Le rituel initiatique
doit nous
faire comprendre que la réalité toute
entière n'est pas absolument présente
dans la réalité visible et sensible, dans ce que
l'on nomme le " monde des
apparences", et qu'il s'agit bien comme l'écrit notre
Frère J.Verdun, « d'aller du manifesté
au non
manifesté, du visible à l'invisible, du
crée à
l'incréé, au‑delà des ombres de la
caverne, au‑delà des reflets du miroir,
comme l'Alice de Lewis Carroll ». c'est à dire le
véritable sens du
Symbole.
Construire le Temple c'est
construire l'Homme
DE
L'HORIZONTALE
Le temple
maçonnique est un
univers peuplé d'outils, que l'on traces au cours de
l'ouverture de nos
travaux. Nécessaires au travail au plan horizontal, ils
correspondent au plan
du monde, au chemin du monde qui est celui de la morale, de
l'éthique et de
l'obéissance aux lois. Il s'agit de s'y
améliorer, de se purifier, de
transformer nos soucis égoïstes en
préoccupation amoureuse pour tous les êtres
: C'est pour nous la construction du Temple, de notre Temple au plan
technique.
Mais ce peut
être aussi le
chemin de l'aliénation lorsque l'obéissance et le
faire prennent le pas sur la
conscience, le libre arbitre et la liberté, lorsque , par
exemple le F\ M\
ne reste qu'un bon technocrate de la connaissance des outils, et de
leurs
applications.
A LA
VERTICALE.
****************************************
=== Consignes à suivre ===
Poursuivez l'extrait sur le temple maçonnique à partir de ses derniers mots. Les lignes qui suivent ne sont pas nécessaires.

=== Éléments fournis ===
****************************************
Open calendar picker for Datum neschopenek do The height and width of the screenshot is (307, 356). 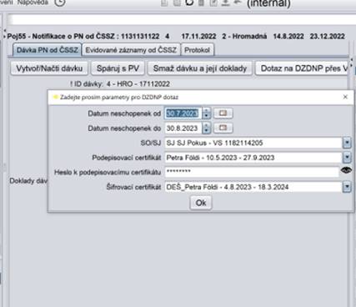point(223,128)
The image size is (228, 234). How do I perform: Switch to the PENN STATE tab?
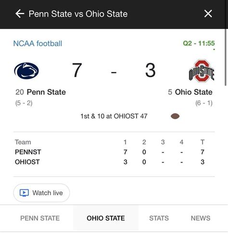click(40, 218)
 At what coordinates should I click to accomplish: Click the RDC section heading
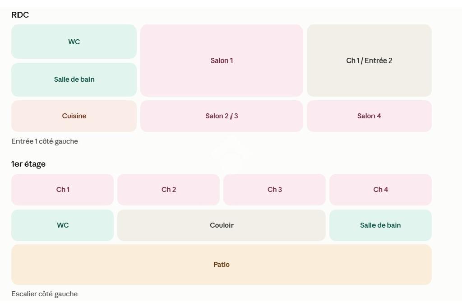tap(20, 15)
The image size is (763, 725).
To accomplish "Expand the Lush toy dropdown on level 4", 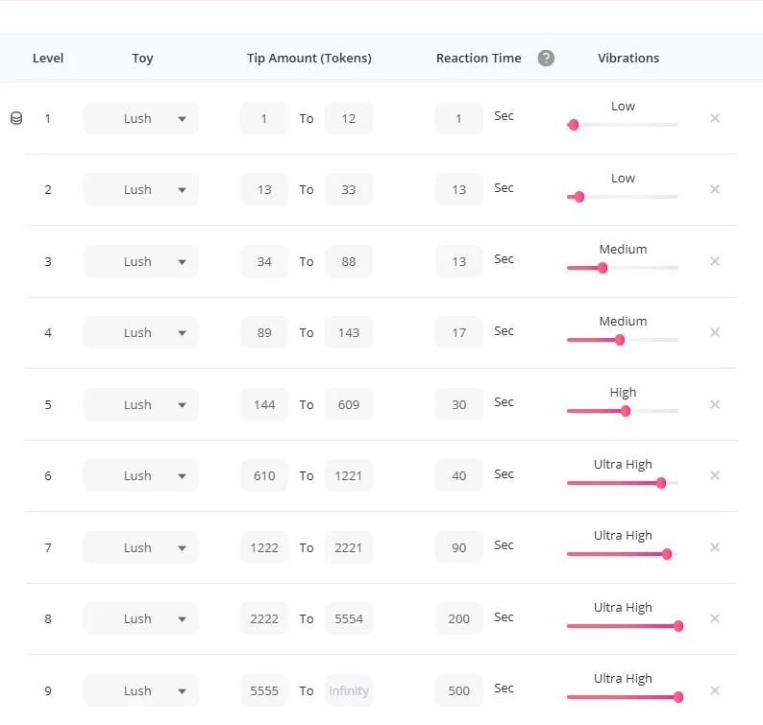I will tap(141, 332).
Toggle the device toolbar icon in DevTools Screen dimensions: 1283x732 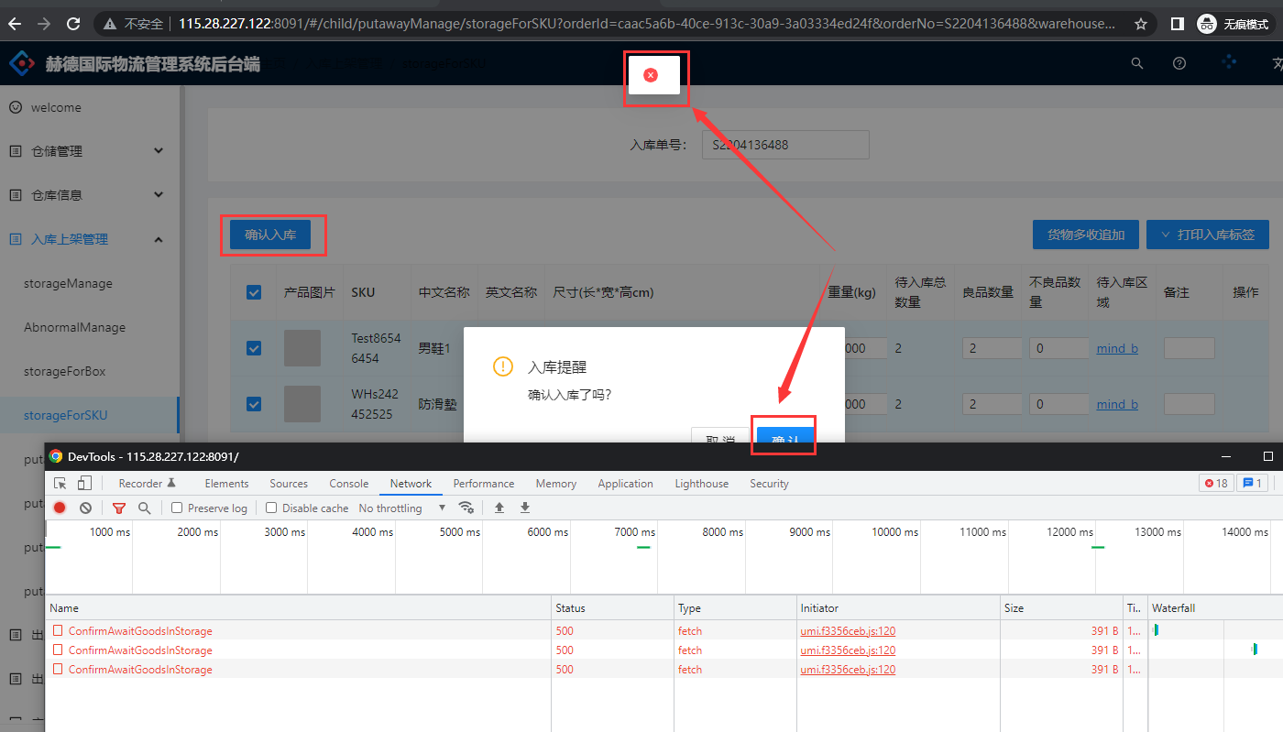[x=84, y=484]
****************************************
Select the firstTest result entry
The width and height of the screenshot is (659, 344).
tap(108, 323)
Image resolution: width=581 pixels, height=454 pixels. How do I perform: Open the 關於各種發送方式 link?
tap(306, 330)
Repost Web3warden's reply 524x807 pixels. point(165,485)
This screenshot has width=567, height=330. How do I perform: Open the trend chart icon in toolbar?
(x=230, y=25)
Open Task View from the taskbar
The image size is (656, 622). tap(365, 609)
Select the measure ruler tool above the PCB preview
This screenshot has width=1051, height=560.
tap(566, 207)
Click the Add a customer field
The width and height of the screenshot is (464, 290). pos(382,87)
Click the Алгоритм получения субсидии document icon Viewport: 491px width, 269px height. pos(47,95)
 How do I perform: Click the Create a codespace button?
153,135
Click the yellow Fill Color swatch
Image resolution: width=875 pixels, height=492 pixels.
****************************************
=== Réponse attendue ===
Pour
éviter la dispersion du
faire au plan matériel, terrien et dualiste, au plan du
tectonikos, qui est la
nature fondamentale de la pensée; ,nous devons y adjoindre
une réflexion au
plan vertical ou chemin du ciel, véritable voie ascendante,
transcendante, on
la dit aussi mystique, symbolisé au sein du temple
maçonnique par les trois
grandes Lumières ( Bible, Equerre, Compas ) et
visualisé par le rd à plomb.
Cette voie nous
permet de
procéder à l'éveil de notre conscience
personnelle, de prendre conscience
d'autres dimensions de notre être, c'est ce que l'on nomme
spiritualité.
Ce travail sur 1a
voie
ascendante autant que descendante est indispensable à tout F\M\ qui à
l'objectif et l'ambition de bâtir son Temple, au sens le plus
large du terme.
n'y a donc pas de véritable construction du temple sans
Architecte au sens
étymologique du terme.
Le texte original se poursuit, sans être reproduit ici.